Task requirements:
1: Answer these from the union forum thread:
(a) By what percentage does uconduit say union membership has fallen since the early 1980s?
(b) According to brian john, how is the public perception of unions at the moment?
(c) What does Next72969 say is already floating around about this?
2: Reproduce the union forum thread word for word from "Part of the war" to "cause as well.".

# Union Pride



## Next72969 (Dec 9, 2012)

120/208 said:


> Union Thugs. http://www.foxnews.com/us/2014/02/20/philadelphia-union-indicted-in-12-quaker-house-arson/


 thread floating around about this already


----------



## uconduit (Jun 6, 2012)

Union membership has fallen 70% since the early 1980s. If unions were so bad middle class America would be better now than it was 30 years ago. 

The war against unions is a war against the middle class. Only a business owner, a rich person, or a fool can truly hate unions. Business owners do not want loss of control over their own affairs, their own facilities, and the don't want people telling them how to deal with their own employees -- the people they pay with their own money. Rich people are rich because they are ambitious, they aren't willing to leave money "on the table". Any rich person worth his caviar and champagne will take as much money as they can get. They don't necessarily want janitors and garbage men to have less money in life. They just don't care because it's none of their business, they don't necessarily care where the money comes from they just want more. The rich employ people to keep them rich. They buy news organizations and politicians. Those people dedicate their lives to discredit unions. They trick people into believing that unionism is bad. They accept the lies so blindly, so willingly that some of them have even began calling it "cool aid" though few realize that they are the only ones actually "drinking" it. 

If you are an American you cannot escape the management-labor issue. If you are a worker you provide your body, talents, dedication in exchange for money. A firm exists to make profit. Some firms require labor to make profit. The less expense paid for labor the more profit there is for a firm. Firms want to pay workers zero because that worker is most "efficient". Firms are not stupid, stupid businessmen run their organizations straight into the ground, smart businesses survive. If they are good enough they make rich people out of a few. Unions and Democrats threaten the power of businesses to dictate the lowest possible wages, worst working conditions, and lowest tax burden. It's just not in the best interests for the rich or for businesses to have to share the wealth any more than they have to .


----------



## brian john (Mar 11, 2007)

uconduit said:


> Union membership has fallen 70% since the early 1980s. If unions were so bad middle class America would be better now than it was 30 years ago.
> .


 Part of the war against unions was maintained by union ideal or union actions against open shops in lieu of courting non-union employees, they worked against them. Was it a large part of the union membership NO, but many turned their backs on the few that fermented problems.

Union action against the public in general hurt the cause as well.

There are many facets to this problem and while this might be the smallest of all of the issues it is one to address. Perception is everything and the public perception of unions is not great at the moment.


----------



## chicken steve (Mar 22, 2011)

Records provided:
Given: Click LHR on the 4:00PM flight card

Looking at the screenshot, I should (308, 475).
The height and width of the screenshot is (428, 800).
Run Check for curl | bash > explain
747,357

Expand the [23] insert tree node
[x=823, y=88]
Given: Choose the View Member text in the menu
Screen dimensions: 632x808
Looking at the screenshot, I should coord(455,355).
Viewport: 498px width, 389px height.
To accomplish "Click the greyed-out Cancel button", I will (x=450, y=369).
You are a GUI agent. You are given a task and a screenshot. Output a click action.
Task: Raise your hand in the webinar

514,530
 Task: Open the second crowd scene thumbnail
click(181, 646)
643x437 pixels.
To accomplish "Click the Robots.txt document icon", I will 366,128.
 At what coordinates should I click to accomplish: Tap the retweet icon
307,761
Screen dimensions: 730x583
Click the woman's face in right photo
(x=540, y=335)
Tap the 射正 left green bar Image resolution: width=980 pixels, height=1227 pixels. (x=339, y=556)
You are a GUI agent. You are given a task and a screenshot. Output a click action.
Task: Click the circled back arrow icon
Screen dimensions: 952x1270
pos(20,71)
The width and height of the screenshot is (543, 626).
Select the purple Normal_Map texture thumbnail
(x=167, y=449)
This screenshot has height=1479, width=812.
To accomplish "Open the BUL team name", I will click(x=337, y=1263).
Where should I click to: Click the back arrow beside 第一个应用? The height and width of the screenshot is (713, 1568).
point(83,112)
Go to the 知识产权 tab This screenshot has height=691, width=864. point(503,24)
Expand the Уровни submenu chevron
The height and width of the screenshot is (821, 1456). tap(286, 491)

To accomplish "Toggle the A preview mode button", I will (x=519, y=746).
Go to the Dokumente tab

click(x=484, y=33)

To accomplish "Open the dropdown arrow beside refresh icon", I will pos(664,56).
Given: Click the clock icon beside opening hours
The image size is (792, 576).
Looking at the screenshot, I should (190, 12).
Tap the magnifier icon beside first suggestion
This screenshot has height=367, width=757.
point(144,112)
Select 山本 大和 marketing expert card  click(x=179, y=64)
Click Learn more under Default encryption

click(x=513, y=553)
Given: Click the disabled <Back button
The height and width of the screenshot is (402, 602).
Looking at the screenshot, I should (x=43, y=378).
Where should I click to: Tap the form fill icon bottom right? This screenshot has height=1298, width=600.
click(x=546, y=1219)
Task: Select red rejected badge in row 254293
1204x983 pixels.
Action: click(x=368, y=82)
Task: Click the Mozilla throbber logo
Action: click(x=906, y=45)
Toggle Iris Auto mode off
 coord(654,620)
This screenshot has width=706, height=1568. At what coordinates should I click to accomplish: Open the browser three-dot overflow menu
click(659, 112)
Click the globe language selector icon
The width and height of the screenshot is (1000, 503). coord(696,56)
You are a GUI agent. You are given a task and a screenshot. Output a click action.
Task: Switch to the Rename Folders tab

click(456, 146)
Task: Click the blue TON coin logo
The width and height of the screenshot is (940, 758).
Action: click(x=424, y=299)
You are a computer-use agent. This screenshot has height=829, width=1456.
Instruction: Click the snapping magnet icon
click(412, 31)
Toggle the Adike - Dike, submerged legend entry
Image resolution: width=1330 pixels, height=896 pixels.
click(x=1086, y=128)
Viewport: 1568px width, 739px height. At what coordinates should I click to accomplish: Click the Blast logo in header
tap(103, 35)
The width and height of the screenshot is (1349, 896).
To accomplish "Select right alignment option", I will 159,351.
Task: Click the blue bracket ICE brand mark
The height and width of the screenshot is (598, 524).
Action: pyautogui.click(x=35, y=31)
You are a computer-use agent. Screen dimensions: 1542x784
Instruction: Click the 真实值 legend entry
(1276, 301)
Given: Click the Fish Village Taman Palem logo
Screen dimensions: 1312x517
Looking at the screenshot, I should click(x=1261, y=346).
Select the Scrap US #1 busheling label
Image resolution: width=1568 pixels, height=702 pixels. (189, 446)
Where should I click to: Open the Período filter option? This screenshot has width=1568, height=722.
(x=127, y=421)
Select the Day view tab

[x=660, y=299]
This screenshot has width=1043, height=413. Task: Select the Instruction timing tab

The responses:
1:
(a) 70%
(b) Not great
(c) A thread

2:
Part of the war against unions was maintained by union ideal or union actions against open shops in lieu of courting non-union employees, they worked against them. Was it a large part of the union membership NO, but many turned their backs on the few that fermented problems.

Union action against the public in general hurt the cause as well.